A common factor in Romania and Macedonia is the growing importance of a trusted institution – in both instances the Anti-Corruption Prosecutor’s Office, though the Macedonian Prosecutor’s status is much shakier than that of her opposite number in Romania. Though an anticorruption institution exists in Bosnia-Hercegovina, it is perceived as captured by the main political parties. The European Union is respected in all three countries and is still seen as among the most trusted institutions – way ahead of most domestic ones, even if behind the church and the army or the police. But its credibility these days as a mediator in domestic battles is severely undermined. “In Macedonia, the EU of 2016 is not the same as the EU of 20001.” Curiously, while in Romania the young favour the EU, many young people in Bosnia-Hercegovina are increasingly sceptical towards the EU, perhaps reflecting their disappointment at its inability to improve the situation – while the old remember the war. 

Civil society in all three countries remains weak and fragmented; in some cases, it was not a leader in the protest movements. In Romania, President Iohannis chose to look beyond the political elites in his consultations regarding a new government, even going so far as to meet the demonstrators in the street and invite some of their representatives, along with more established civil society people, to the consultations. But how far that effect will persist is not clear. And the selection of such representatives was controversial: how far did those invited reflect the complicated canvas of Romanian society?

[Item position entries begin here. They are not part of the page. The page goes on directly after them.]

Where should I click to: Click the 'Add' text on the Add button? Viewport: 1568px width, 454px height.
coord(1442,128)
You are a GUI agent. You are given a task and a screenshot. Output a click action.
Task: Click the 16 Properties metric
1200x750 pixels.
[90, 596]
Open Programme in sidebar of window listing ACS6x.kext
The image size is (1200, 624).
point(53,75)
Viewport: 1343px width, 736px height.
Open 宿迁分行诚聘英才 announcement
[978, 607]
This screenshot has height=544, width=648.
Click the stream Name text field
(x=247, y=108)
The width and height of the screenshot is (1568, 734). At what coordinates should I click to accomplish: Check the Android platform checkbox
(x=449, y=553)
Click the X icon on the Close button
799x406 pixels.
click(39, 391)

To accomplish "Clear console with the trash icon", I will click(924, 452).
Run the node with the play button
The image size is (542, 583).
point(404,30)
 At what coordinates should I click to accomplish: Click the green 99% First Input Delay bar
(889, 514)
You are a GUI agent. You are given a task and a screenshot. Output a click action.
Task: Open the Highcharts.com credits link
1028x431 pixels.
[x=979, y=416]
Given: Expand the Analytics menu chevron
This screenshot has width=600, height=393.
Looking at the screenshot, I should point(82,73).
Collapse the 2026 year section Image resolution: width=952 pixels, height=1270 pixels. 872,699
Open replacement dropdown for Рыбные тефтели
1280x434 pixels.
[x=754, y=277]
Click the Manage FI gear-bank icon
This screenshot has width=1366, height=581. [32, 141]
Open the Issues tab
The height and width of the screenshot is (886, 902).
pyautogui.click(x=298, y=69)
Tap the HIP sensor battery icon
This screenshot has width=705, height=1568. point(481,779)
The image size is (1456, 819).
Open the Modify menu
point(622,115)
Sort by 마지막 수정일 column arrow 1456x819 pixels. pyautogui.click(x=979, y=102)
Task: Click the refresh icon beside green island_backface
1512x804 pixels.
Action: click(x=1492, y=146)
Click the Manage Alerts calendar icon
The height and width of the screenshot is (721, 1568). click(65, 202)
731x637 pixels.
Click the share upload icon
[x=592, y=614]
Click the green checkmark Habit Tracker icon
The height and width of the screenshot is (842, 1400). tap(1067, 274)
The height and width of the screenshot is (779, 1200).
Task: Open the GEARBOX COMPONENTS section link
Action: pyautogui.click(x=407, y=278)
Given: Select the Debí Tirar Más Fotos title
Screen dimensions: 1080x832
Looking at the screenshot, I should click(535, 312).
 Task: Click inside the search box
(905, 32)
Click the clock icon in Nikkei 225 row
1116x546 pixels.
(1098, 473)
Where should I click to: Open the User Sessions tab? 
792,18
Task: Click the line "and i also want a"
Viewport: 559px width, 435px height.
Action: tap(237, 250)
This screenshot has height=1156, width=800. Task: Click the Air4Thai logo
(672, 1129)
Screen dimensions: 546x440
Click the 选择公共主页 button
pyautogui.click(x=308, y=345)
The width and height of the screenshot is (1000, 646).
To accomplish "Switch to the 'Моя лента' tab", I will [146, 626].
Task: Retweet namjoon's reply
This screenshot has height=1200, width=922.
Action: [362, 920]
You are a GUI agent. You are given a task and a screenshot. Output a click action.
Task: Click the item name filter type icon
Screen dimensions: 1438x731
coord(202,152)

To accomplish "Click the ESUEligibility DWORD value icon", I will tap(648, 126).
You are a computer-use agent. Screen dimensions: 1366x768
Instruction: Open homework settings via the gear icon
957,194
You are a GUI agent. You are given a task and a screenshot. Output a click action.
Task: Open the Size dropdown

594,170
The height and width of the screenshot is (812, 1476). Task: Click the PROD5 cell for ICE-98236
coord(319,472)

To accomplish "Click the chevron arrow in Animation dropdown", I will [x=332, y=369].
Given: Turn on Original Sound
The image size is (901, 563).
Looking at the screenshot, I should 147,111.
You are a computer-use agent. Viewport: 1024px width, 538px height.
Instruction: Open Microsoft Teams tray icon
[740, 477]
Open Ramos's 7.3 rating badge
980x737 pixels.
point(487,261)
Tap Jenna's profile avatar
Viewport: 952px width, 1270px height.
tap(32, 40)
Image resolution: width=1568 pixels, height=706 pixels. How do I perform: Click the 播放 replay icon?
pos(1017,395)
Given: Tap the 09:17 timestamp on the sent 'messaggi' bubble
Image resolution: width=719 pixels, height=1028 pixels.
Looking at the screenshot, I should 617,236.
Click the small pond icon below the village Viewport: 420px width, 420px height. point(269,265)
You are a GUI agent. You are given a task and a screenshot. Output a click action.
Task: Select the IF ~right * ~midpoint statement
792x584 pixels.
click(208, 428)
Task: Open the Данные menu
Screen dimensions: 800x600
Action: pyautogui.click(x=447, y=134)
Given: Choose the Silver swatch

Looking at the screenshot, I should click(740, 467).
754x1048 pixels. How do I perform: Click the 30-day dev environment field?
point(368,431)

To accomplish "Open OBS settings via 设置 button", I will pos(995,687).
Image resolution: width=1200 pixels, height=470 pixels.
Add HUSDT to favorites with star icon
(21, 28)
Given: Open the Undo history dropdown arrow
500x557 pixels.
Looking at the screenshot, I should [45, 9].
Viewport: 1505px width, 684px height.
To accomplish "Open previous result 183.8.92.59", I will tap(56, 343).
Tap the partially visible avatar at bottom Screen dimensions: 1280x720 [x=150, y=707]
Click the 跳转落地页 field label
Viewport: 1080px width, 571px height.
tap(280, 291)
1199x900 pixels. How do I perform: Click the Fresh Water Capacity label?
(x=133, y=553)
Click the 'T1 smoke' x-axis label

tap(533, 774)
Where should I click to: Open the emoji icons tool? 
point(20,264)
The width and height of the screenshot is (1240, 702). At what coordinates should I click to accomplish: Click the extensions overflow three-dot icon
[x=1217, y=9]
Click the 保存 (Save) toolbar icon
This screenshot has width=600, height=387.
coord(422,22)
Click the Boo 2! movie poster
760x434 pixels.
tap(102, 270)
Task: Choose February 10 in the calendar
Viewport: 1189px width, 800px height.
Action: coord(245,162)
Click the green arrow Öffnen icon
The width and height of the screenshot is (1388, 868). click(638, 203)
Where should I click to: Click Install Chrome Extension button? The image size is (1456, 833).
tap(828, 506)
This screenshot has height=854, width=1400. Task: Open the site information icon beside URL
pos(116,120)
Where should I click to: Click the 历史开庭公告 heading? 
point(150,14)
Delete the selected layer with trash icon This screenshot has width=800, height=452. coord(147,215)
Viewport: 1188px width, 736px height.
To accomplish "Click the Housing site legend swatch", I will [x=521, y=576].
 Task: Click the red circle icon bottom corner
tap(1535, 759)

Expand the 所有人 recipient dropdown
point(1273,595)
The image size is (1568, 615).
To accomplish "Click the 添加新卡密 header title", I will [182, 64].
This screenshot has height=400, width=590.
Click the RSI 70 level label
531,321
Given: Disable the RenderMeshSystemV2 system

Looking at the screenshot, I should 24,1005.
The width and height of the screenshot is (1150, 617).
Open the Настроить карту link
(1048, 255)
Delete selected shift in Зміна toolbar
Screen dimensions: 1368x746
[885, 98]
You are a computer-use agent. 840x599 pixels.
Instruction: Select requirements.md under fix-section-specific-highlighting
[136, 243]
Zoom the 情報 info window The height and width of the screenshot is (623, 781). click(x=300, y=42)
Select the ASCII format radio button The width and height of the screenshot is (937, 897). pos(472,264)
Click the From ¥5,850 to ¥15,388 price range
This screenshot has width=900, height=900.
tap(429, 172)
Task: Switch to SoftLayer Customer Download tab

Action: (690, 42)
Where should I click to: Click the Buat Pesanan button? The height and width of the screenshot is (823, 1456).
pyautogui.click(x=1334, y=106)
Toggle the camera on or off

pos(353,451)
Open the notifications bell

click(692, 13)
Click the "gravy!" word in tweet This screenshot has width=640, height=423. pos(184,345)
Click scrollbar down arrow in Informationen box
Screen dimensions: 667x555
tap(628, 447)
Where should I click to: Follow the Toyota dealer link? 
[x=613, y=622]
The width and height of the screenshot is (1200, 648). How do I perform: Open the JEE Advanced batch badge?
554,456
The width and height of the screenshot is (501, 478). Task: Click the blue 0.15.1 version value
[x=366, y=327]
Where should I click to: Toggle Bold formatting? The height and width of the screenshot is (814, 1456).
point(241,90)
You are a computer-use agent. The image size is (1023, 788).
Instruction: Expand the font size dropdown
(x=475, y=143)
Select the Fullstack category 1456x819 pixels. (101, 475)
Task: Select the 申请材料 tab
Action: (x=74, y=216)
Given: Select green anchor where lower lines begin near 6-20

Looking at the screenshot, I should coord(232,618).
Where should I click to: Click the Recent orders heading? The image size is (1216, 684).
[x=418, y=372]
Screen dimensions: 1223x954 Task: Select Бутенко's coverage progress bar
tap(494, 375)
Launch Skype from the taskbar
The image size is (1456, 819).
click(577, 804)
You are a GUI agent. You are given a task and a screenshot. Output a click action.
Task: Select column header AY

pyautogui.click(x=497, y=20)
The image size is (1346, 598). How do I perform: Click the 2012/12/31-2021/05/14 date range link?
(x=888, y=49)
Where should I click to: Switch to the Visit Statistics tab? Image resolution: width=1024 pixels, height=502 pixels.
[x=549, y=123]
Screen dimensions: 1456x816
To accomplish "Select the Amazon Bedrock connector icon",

What is the longer term impact of these protests? Do they allow the governed to perceive their governors as having greater political legitimacy? Almost certainly not. In Romania the debate has now reverted to the traditional groups and politics are still seen as “dirty”; there is some talk of a new party being formed before the next elections in November 2016, but the impact of the protests remains pretty limited. In Macedonia not much has changed, even though everyone accepts that the old equilibrium is no longer tenable; one positive sign however was that the protests transcended ethnic boundaries. In Bosnia-Hercegovina the perceived lack of impact of the protests has strengthened the tendency for people, especially the young, to vote with their feet and exploit their double nationalities to leave the country; will they return?

In conclusion then, our speakers painted a fairly gloomy picture of how difficult it is to achieve change in these countries through extra-parliamentary action, while at the same time the political elites have little or no incentive to support such change.